The Obama campaign has been one of real dignity and cool, and in this it reflected its candidate. It won't be good to see this end. It will be sad, actually.

On the Republican side, the legitimate anger sparked by the media's personal attacks on Sarah Palin and her family has now been funneled, coolly and almost chillingly, into antimedia manipulation. This is no good. It may help the Republicans win, because no one likes the media. Even the media doesn't like the media. But it invites charges of winning bad. And if you win bad in a 50/50 nation, it makes it really hard to govern.

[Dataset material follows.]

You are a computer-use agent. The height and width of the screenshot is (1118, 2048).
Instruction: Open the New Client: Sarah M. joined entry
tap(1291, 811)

A final point. Do you ever have the passing thought that the presidential election doesn't matter as much as we think? Whoever wins will govern within more of less the same limits, both domestically and internationally. A New York liberal leaning toward Mr. McCain told me this week he has no fear that Mr. McCain may be a more militant figure than Mr. Obama. We already have two wars, "we're out of army." Even if Mr. McCain wanted a war, he said, he couldn't start one.

-- PEGGY NOONAN

As Washington prepares to tap taxpayers for a bipartisan bailout of the US financial system, is it out of order to ask our Iraqi friends who are sitting on $80 billion of oil profits to put a little something into their own pot?

-- ROBERT STEIN

For better or worse, the candidacy of Barack Obama, a senator-come-lately, must be evaluated on his judgment, ideas and potential to lead. McCain, by contrast, has been chairman of the Senate Commerce Committee, where he claims to have overseen "every part of our economy." He didn’t, thank heavens, but he does have a long and relevant economic record that begins with the Keating Five scandal of 1989 and extends to this campaign, where his fiscal policies bear the fingerprints of Phil Gramm and Carly Fiorina. It's not the résumé that a presidential candidate wants to advertise as America faces its worst financial crisis since the Great Depression. That's why the main thrust of the McCain campaign has been to cover up his history of economic malpractice.

-- FRANK RICH

An internal Alaska government document obtained by ABC News shows that Sarah Palin's staff authorized a trip by then-commissioner Walt Monegan to Washington, DC -- the trip she has since claimed was unapproved and the basis for his firing.

-- JUSTIN ROOD

Whether you like it or not, people are talking about the "fundamentals of economy are sound" line this week like they were talking about Palin’s fumbling of the Bush Doctrine last week. This is why McCain has gone negative on Obama and tried like hell to tie him to this crisis. Because he needs to climb out of the hole he’s dug himself.